[WRITTEN PROBLEM]: Please print the rows below exactly as they appear, everything from the line containing "You are a computer-use" down to the line containing "pos(439,423)", with both of those lines included. Leave the pictures out of your answer.

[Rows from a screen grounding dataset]
>> START

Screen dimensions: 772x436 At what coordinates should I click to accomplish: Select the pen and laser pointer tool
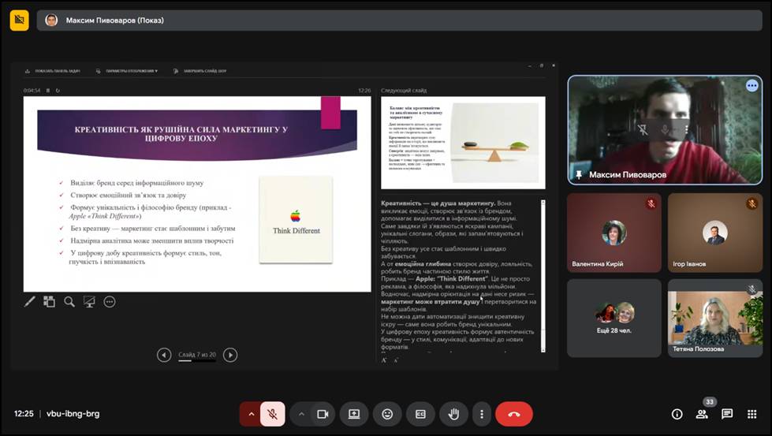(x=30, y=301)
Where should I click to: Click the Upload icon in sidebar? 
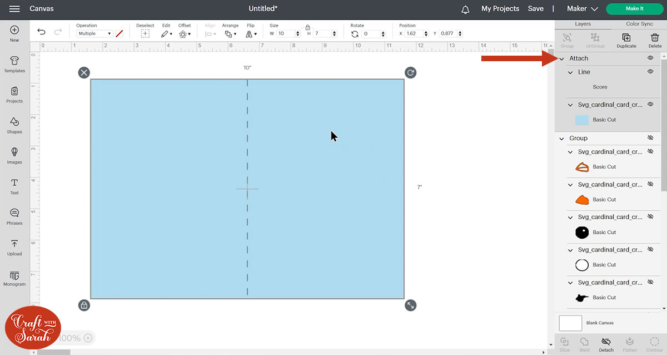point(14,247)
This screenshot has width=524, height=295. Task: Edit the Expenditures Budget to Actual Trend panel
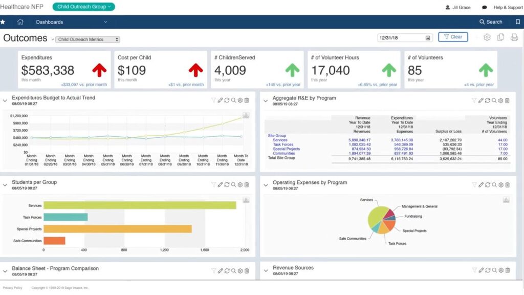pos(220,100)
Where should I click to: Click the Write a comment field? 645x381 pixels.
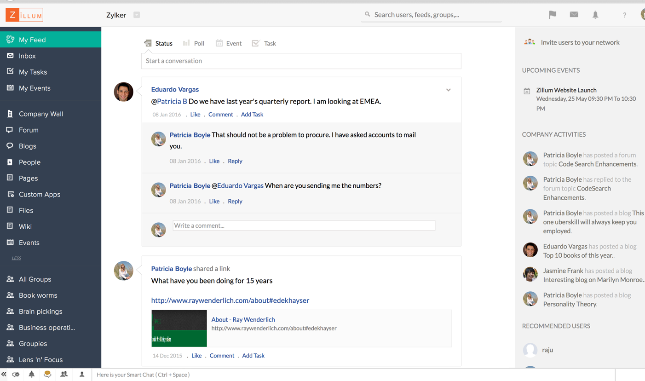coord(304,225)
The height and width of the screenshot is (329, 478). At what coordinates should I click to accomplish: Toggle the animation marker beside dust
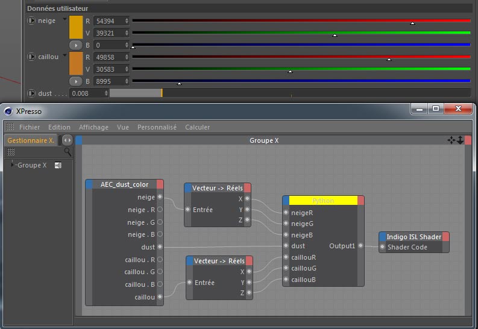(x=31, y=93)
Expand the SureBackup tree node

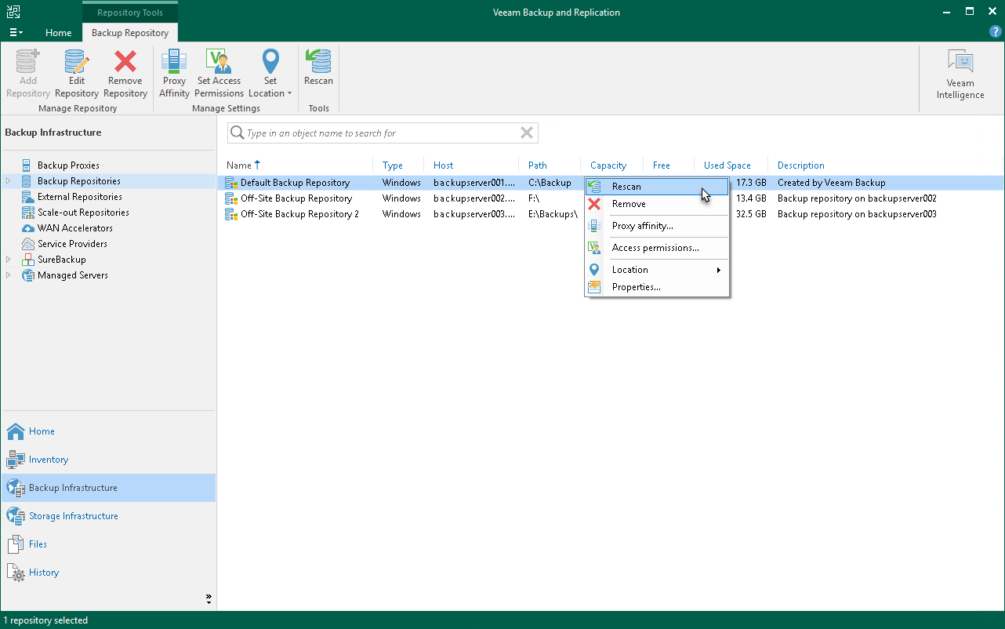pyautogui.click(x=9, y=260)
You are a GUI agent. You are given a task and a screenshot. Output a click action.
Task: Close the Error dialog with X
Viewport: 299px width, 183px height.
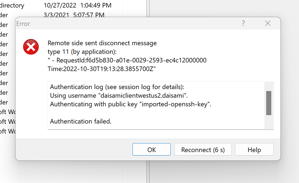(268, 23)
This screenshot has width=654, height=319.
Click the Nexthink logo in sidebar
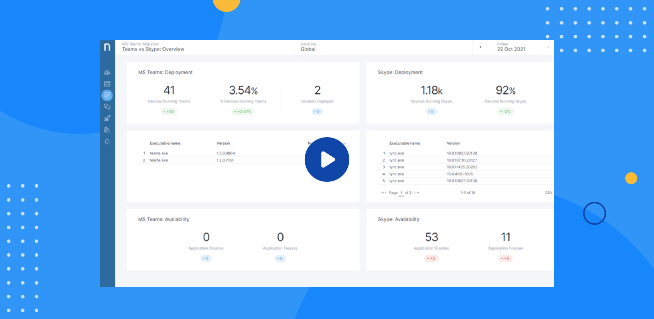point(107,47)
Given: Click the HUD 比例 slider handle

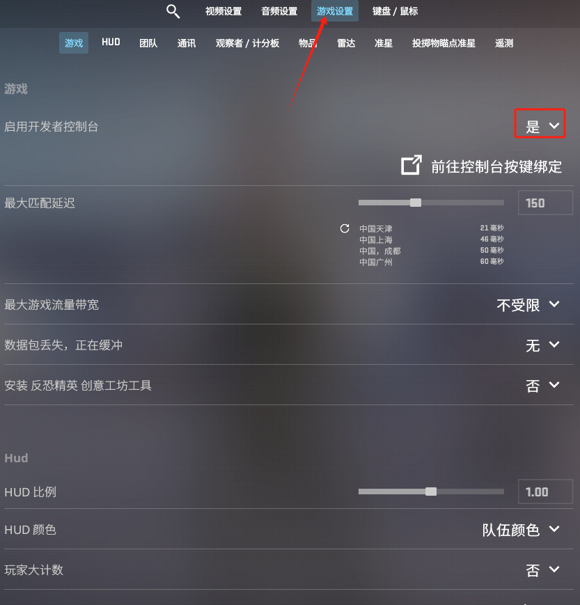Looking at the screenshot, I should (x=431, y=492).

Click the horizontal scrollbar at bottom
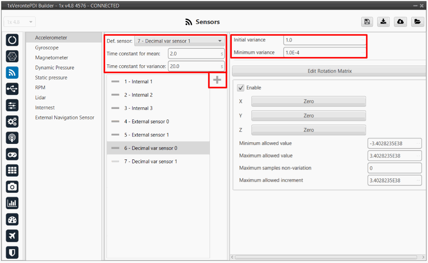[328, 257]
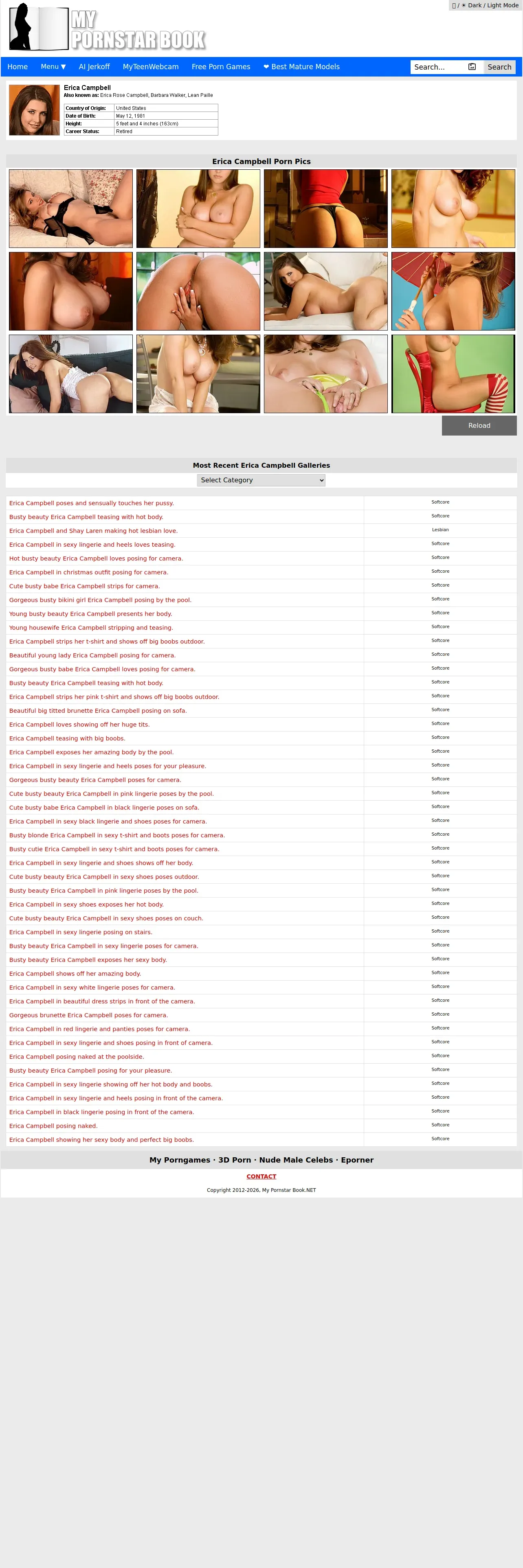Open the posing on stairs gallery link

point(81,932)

>> END
>> START

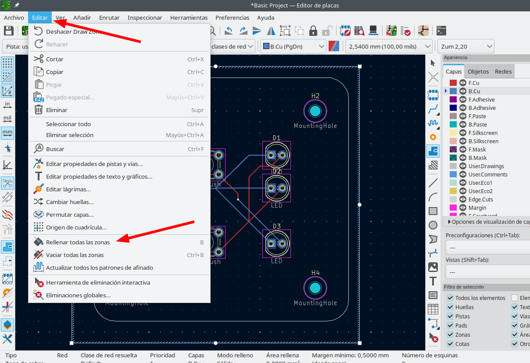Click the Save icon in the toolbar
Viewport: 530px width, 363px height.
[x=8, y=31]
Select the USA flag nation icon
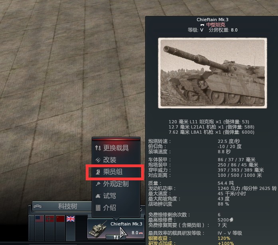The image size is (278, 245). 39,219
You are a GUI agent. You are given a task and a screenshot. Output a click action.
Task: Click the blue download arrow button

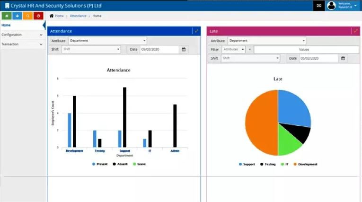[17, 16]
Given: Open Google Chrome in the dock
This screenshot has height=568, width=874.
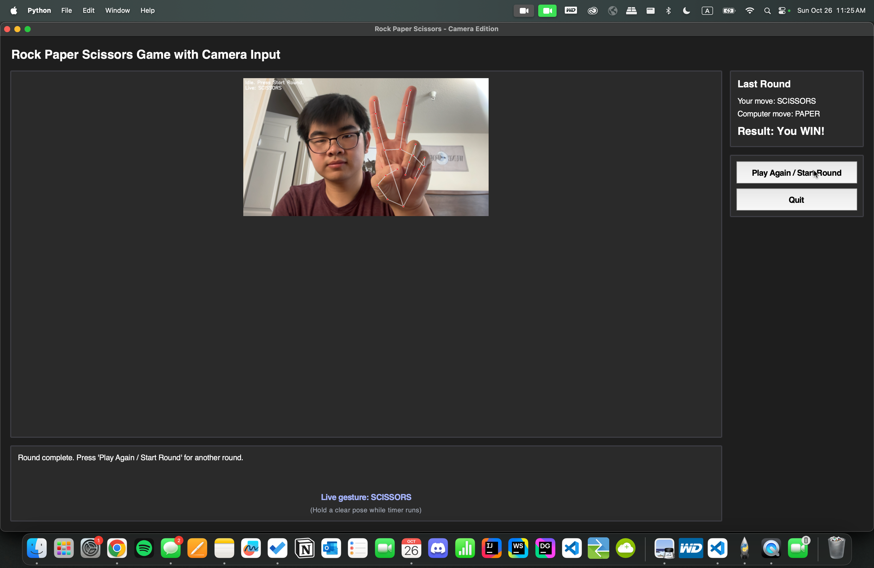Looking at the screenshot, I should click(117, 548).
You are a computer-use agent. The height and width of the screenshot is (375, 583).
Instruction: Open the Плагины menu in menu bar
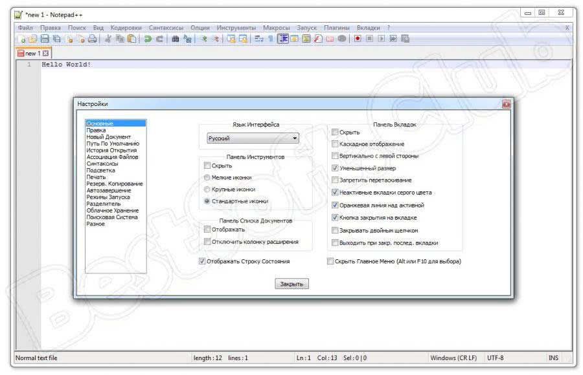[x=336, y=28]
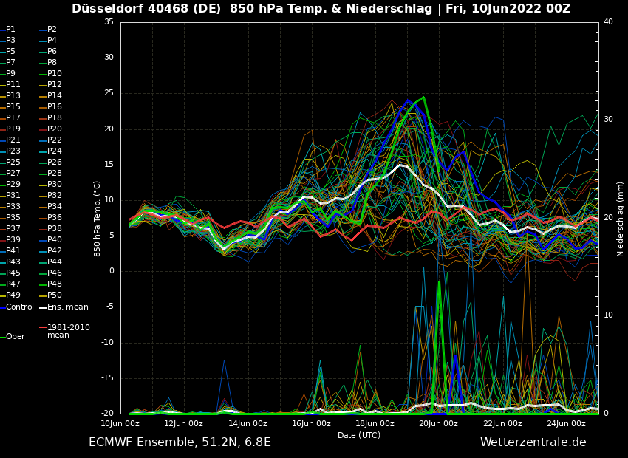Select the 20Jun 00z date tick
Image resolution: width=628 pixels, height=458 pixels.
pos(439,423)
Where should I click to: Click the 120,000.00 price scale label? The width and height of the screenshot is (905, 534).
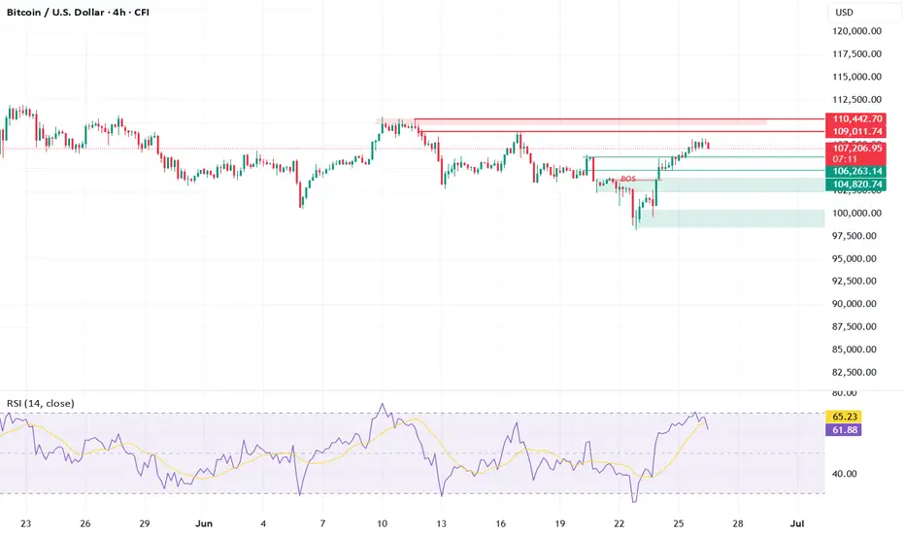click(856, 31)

>> END
>> START

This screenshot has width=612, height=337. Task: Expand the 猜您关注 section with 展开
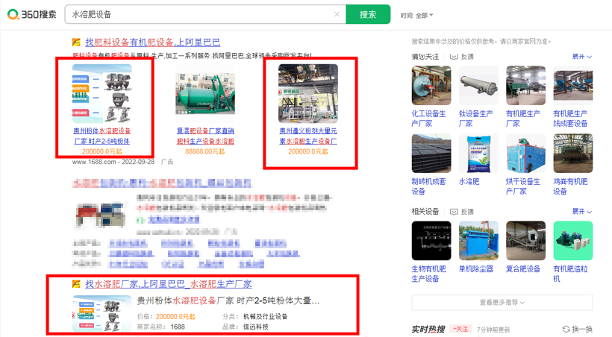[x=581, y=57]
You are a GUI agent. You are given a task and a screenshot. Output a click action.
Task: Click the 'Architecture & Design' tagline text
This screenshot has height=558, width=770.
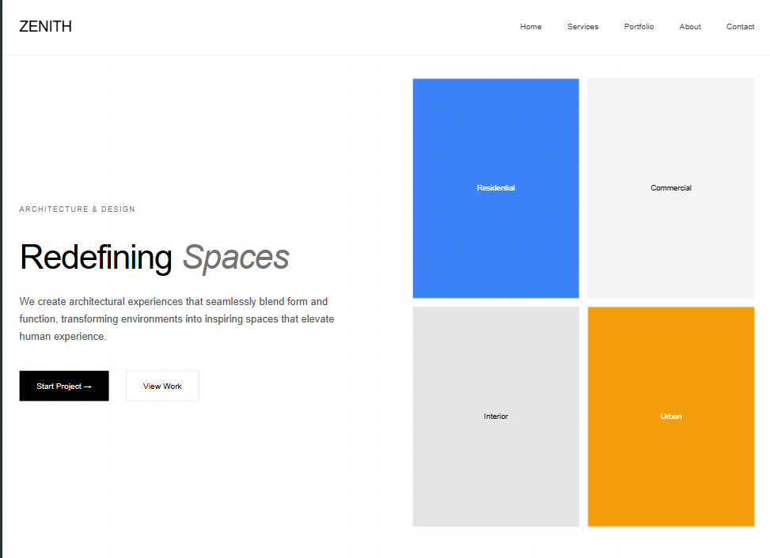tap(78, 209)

>> END

[SOLUTION TO THIS EXERCISE]:
You are a computer-use agent. The height and width of the screenshot is (375, 583).
Instruction: Open the Плагины menu in menu bar
[x=336, y=28]
Select the 20Jun 00z date tick
Image resolution: width=628 pixels, height=458 pixels.
pos(439,423)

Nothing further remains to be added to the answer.